Contributed by Gen Davis
Like many other Australians, I was taught how Australia rides on the sheep’s back. The myth of us being a predominantly rural nation has long been bandied about. No point considering if the land was occupied before the white farmers were here. We hear it constantly, it’s like an accepted ‘truth’- Well, is it true?
In 2018 an estimated 90 percent of Australians lived in urban areas. Our nation is one of the most urbanised countries on the planet. The urban areas are not just the big capitals like Melbourne and Sydney but towns like Newcastle, Wollongong, Geelong, Cairns, all whose populations are over 150,000.
Photo by Sam Rosewarne: Australia does not ride on the sheep’s back
In 2019 the primary producers involved in agriculture produced 2 percent of the Australian GDP. This was down from 3 percent in the 2009-10. Hardly a major contribution to the economy.
Concurrently figures from 2017 show the service sector produced 62 percent of Australia’s GDP. The service sector covers industries such as education, finance, and tourism. A tad more than primary production contributes.
So, if Australia’s economy isn’t totally beholden to our rural sector, that we don’t ride on the sheep’s back, are we saying the rural areas are neglected in relation to their contribution?
What about voting? Do rural voters get neglected by the system? I think not. We have Federal electorates such a Durack, in which 81,613 votes were cast in the last Federal Election. In the Australian Capital Territory, the Federal Electorate of Canberra has 144,391 electors.
Nearly twice as many people as Durack but the same number of federal parliamentarians. Should that be the case? Is the value of a vote equal in both electorates?
Rural voters primarily favour the ‘right’ of our Tweedle-De – Tweedle-Dum of our parliamentary duopoly.

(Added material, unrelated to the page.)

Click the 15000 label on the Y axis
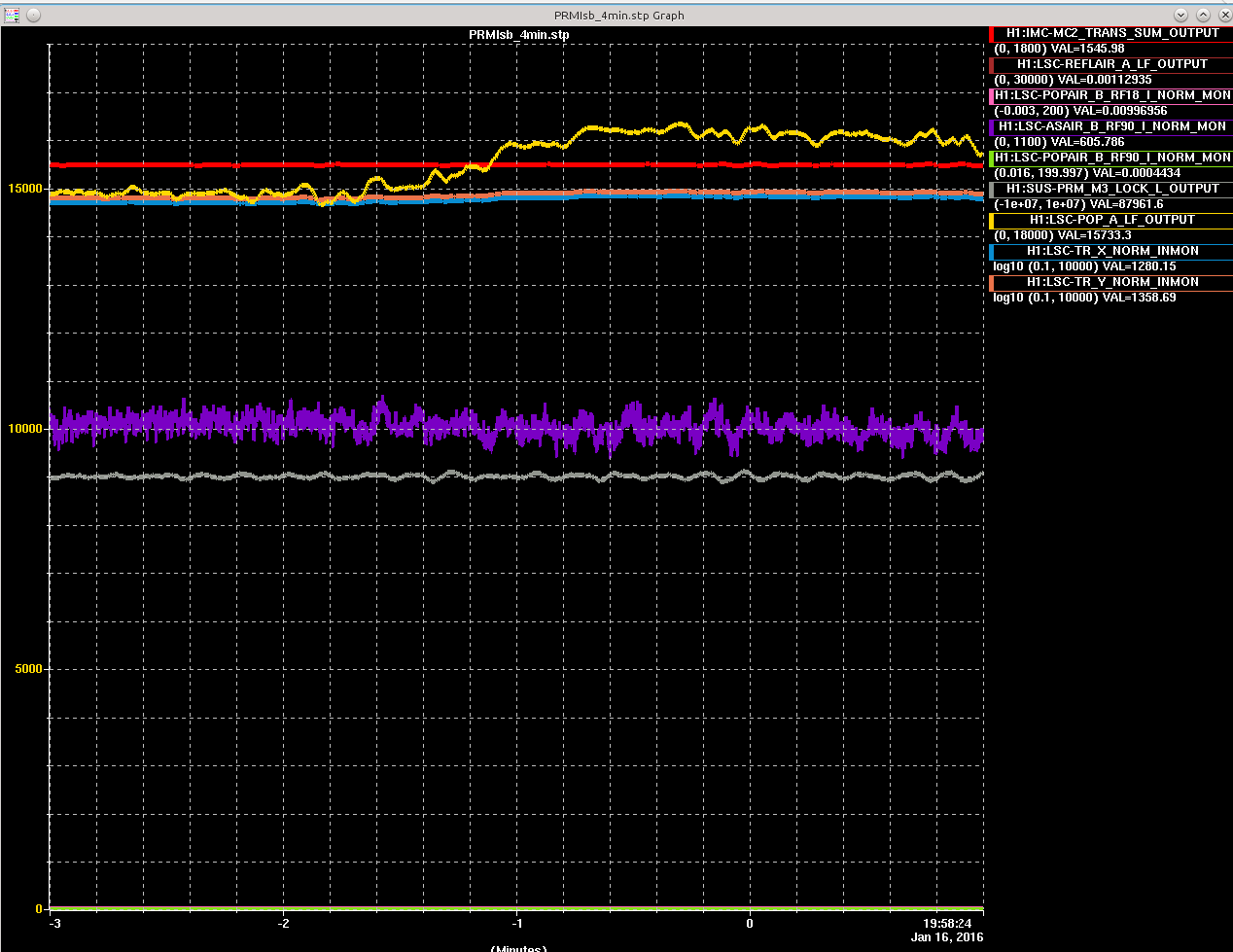The width and height of the screenshot is (1233, 952). [x=25, y=189]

The National Party was first established in 1913 as the Country Party, ostensibly to stop the election of a Federal ALP Government They feared the introduction of any sort of land tax and concerns about the ALP’s links with the Unions. By 1922, the Country Party had become a partner in the governance of the nation. It remains there nearly a century later.
In recent times we’ve seen the National Party, very much representing the mineral industry, wag the tail on how Australia presents to the world at the upcoming Glasgow Climate Change Conference. Climate Change: is it real? Obviously for the National Party and its financial backers it’s not
Does the number of votes received by the National Party equate to being partners in governing the nation? You’d imagine fulfilling this role you’d require a lot of votes: How many do they get?
In the 2019 Australian federal election, 642, 233 Australian gave their first vote to the National Party of Australia, resulting in their getting ten federal seats. In comparison the Greens received 1,482,923 first votes for just one federal seat. This doesn’t seem right.
The Nationals are partners in the current right wing federal government. If the voting system in Australia allows such a blatant anomaly, obviously not everyone’s votes aren’t even. So much for a democracy.
Would multi member electorates be a fairer way of ensuring votes are equally weighted no matter where you reside? We could then have electorates allowing representation for both rural and urban voters. Other nations have this system One is our neighbours in Aotearoa, where it has long been accepted.
Maybe a PEN reader could point out where our constitution allows for multi member electorates?